野田と同じ短距離ブロックで、総合優勝時には400mリレーの第1走を務めた神田淳が振り返る。ちなみに神田も体育科ではなく普通科の所属だ。
「中学までは僕も県レベルの上位では走っていたので、野田もそこまでものすごく強い印象はなかったんです。でも、高校に入ってからは、もう全く別次元のスプリンターになっていきました。走るときの“馬力”がものすごかったですね」
野田と岡先はともに高校2年生のインターハイですでに入賞を果たしていた。3年生になった2人は当然、全国の頂点を目指していた。
なぜ「普通の選手たち」が力を付けられた?
ただ、あくまでこの2人は例外的な才能だったという。
部内も決して突出した個ばかりではなく、神田も「なんなら普通の生徒より遅い部員もたくさんいました」と振り返る。そんな「地元の選手たち」が力を付けられた理由として、岡先が挙げたのは体育科のある学校ゆえの「体作り」のメリットだった。

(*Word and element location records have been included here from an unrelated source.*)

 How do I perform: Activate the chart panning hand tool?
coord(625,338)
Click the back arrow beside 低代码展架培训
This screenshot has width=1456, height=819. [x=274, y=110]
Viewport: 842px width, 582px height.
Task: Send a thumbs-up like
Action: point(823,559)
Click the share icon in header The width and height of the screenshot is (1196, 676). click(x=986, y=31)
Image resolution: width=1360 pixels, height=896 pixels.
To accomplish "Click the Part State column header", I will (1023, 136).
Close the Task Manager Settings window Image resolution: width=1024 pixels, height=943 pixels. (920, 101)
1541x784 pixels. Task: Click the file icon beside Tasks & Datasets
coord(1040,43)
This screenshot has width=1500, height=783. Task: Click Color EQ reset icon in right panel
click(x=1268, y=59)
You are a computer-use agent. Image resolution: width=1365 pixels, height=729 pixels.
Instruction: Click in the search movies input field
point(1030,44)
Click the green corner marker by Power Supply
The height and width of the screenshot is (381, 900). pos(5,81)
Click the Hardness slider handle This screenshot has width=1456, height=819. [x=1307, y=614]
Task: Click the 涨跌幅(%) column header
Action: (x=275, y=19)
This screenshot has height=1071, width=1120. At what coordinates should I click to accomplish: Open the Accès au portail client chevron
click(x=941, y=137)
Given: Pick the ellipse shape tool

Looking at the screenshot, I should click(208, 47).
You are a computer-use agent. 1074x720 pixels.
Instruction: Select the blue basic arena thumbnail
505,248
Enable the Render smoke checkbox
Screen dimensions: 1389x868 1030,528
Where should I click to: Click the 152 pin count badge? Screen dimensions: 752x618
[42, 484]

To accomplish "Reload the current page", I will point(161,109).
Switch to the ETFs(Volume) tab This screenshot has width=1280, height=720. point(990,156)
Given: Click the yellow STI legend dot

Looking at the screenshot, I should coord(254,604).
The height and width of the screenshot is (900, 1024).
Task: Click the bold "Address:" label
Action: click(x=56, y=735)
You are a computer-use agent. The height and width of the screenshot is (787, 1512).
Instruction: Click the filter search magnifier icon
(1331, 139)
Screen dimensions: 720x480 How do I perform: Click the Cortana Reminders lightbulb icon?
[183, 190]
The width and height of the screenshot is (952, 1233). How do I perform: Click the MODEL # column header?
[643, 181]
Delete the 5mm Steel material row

「体育科があったおかげか、当時からトレーニングの器具とかは豊富にありました。70人くらいの部員が丸っと入れてしまうトレセンもありましたし。それこそ野田君なんかは1年生の時に足の甲の手術をして、ずっとPOWER MAX(※エアロバイクの一種)を漕いでいた印象です。でも、結果的にそれでものすごく走りの出力が上がったように思います」
また、当時にしては珍しく、ウエイトトレーニングも理に適ったものが多かったという。
「いわゆる重いものを挙げるウエイトではなくて、ハイクリーンのような瞬発系のトレーニングを重視していました。たしか男子は『1年生のうちにハイクリーンで60kgを挙げられなかったら退部』みたいな暗黙のルールもあったと思います」
高校1年生にとって、60kgという重量は決して簡単なハードルではない。ただ、結果的には全部員がその基準をクリアしていった。もともと線の細かった野田にいたっては、在学中の3年間で15kg近くも体重が増え、岡先もフルスクワットで200kg以上を支えるフィジカルになっていたという。
その出力強化が競技成績に直結していたということは、単に体を大きくすることを目的としたトレーニングではなく、日常から体の「使い方」や「力の出し方」をしっかりと指導されたということなのだろう。